## [Exercise details]
What is needed is an exact transcription of every entry below.
________________________________________
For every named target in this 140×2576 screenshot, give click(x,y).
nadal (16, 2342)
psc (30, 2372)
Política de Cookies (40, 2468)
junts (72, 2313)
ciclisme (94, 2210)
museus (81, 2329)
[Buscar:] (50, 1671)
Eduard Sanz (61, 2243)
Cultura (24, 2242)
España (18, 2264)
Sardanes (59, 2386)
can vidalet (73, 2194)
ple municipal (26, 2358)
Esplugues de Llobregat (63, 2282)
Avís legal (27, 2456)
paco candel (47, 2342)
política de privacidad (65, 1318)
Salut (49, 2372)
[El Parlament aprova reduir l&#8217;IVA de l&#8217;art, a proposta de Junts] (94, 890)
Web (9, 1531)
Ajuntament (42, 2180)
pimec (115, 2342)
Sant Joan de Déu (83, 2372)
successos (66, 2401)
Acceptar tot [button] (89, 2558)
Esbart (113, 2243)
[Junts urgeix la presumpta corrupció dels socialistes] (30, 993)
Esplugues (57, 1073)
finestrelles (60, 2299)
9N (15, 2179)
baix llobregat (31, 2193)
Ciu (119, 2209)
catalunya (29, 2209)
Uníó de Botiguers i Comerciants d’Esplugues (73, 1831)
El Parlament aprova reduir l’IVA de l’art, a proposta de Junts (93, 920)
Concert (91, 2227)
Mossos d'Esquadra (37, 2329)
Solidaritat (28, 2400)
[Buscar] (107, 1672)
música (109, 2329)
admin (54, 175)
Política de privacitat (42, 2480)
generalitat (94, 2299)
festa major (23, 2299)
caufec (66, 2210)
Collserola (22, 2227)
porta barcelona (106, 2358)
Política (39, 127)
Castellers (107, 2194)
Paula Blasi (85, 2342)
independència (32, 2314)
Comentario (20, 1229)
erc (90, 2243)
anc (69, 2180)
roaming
________________________________________
## [Expected answer]
For every named target in this 140×2576 screenshot, give click(x,y).
nadal (16, 2342)
psc (30, 2372)
Política de Cookies (40, 2468)
junts (72, 2313)
ciclisme (94, 2210)
museus (81, 2329)
[Buscar:] (50, 1671)
Eduard Sanz (61, 2243)
Cultura (24, 2242)
España (18, 2264)
Sardanes (59, 2386)
can vidalet (73, 2194)
ple municipal (26, 2358)
Esplugues de Llobregat (63, 2282)
Avís legal (27, 2456)
paco candel (47, 2342)
política de privacidad (65, 1318)
Salut (49, 2372)
[El Parlament aprova reduir l&#8217;IVA de l&#8217;art, a proposta de Junts] (94, 890)
Web (9, 1531)
Ajuntament (42, 2180)
pimec (115, 2342)
Sant Joan de Déu (83, 2372)
successos (66, 2401)
Acceptar tot [button] (89, 2558)
Esbart (113, 2243)
[Junts urgeix la presumpta corrupció dels socialistes] (30, 993)
Esplugues (57, 1073)
finestrelles (60, 2299)
9N (15, 2179)
baix llobregat (31, 2193)
Ciu (119, 2209)
catalunya (29, 2209)
Uníó de Botiguers i Comerciants d’Esplugues (73, 1831)
El Parlament aprova reduir l’IVA de l’art, a proposta de Junts (93, 920)
Concert (91, 2227)
Mossos d'Esquadra (37, 2329)
Solidaritat (28, 2400)
[Buscar] (107, 1672)
música (109, 2329)
admin (54, 175)
Política de privacitat (42, 2480)
generalitat (94, 2299)
festa major (23, 2299)
caufec (66, 2210)
Collserola (22, 2227)
porta barcelona (106, 2358)
Política (39, 127)
Castellers (107, 2194)
Paula Blasi (85, 2342)
independència (32, 2314)
Comentario (20, 1229)
erc (90, 2243)
anc (69, 2180)
roaming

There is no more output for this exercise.